* _MATERIAL PROVIDED_
-*-
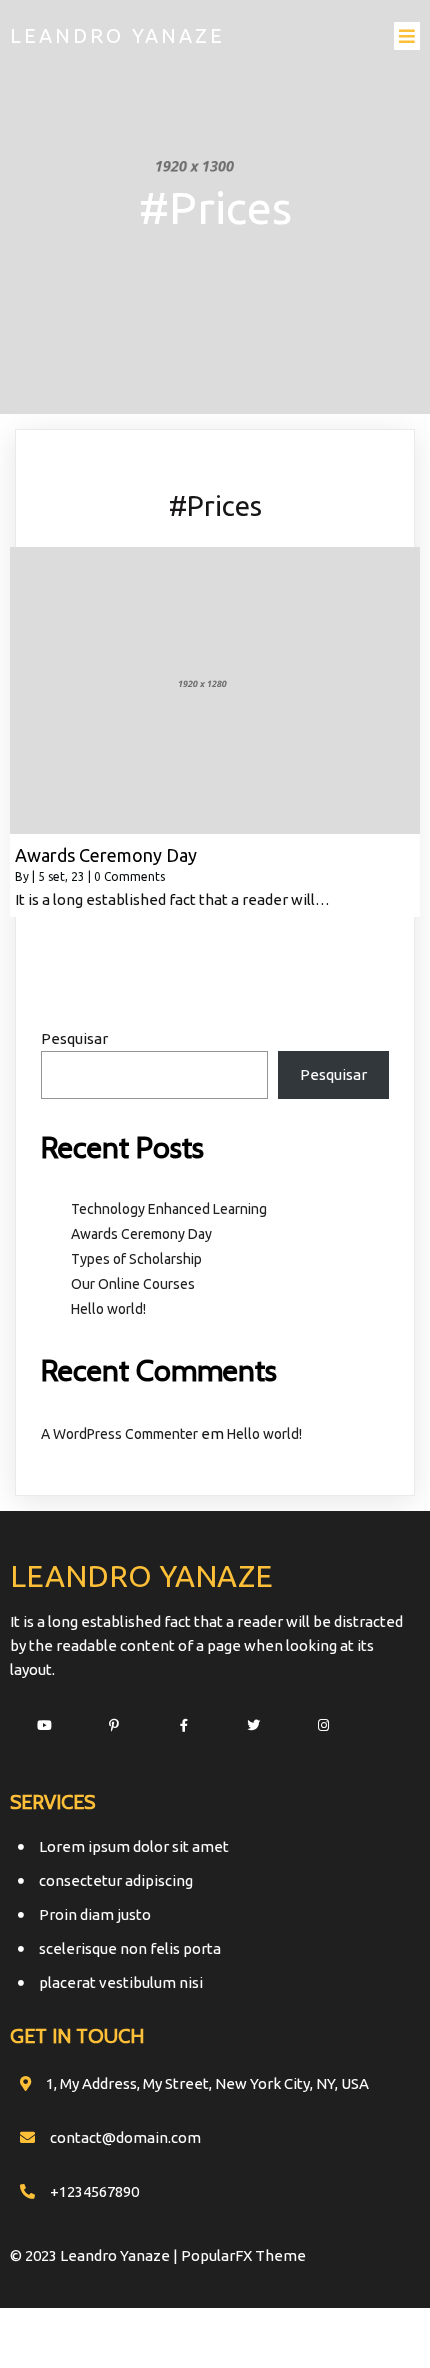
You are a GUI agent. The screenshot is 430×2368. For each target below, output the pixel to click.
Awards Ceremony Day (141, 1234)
-*-
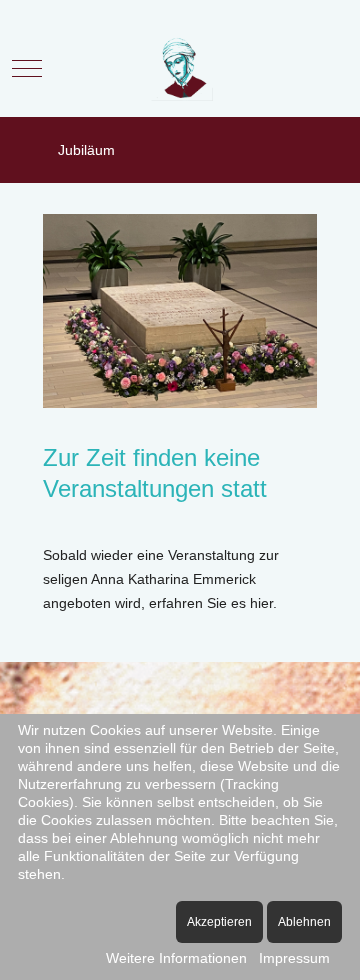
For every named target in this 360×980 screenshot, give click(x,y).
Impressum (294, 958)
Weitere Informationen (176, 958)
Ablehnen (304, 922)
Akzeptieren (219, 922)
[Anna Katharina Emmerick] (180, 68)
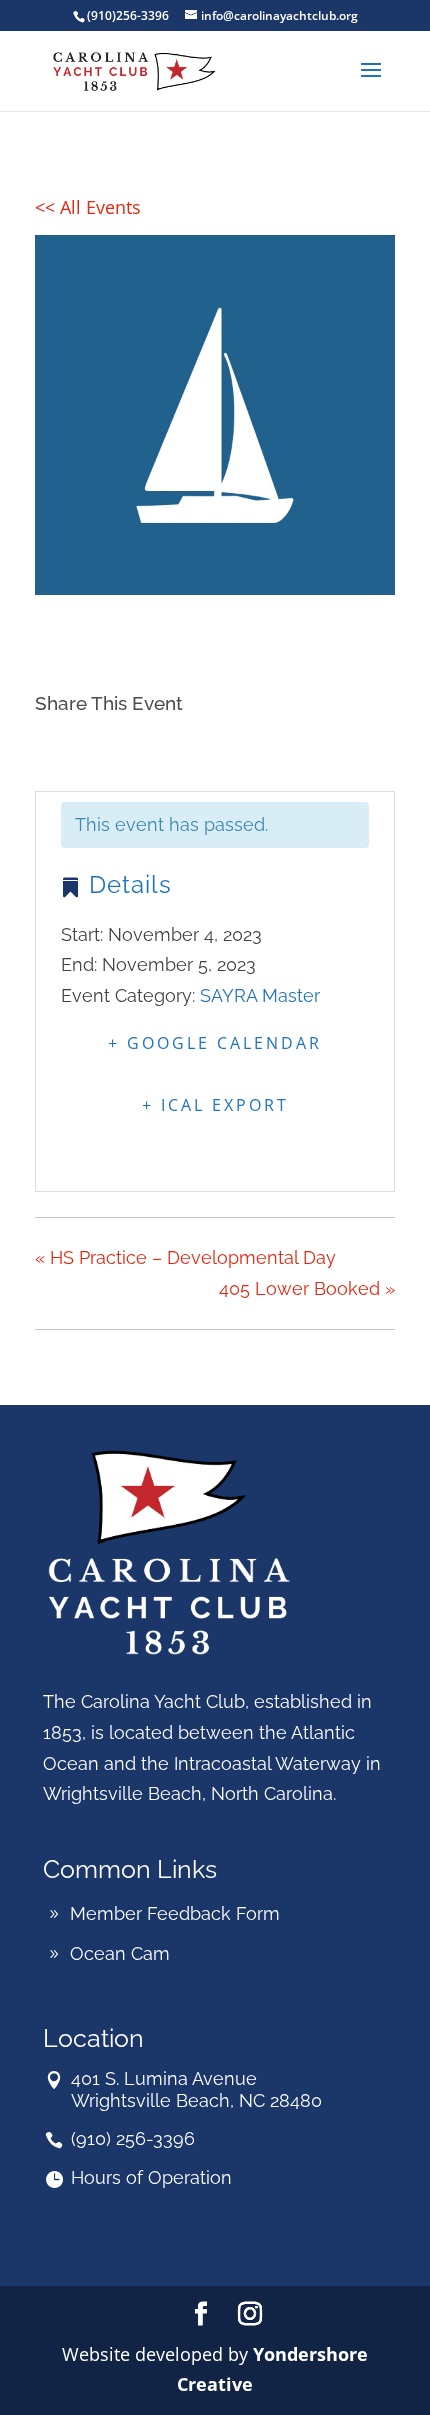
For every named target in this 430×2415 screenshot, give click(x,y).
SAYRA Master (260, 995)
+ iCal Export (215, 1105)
-*-
* _EXERCISE INSTRUCTIONS_
From the entries above, copy exactly the lines starting at the one with "[Anna Katharina Emmerick] (180, 68)" and stopping at the one with "Export (215, 1105)", keeping both ends. Drop the pictures.

* _RESPONSE_
[Anna Katharina Emmerick] (180, 68)
For every named target in this 430×2415 screenshot, give click(x,y).
SAYRA Master (260, 995)
+ iCal Export (215, 1105)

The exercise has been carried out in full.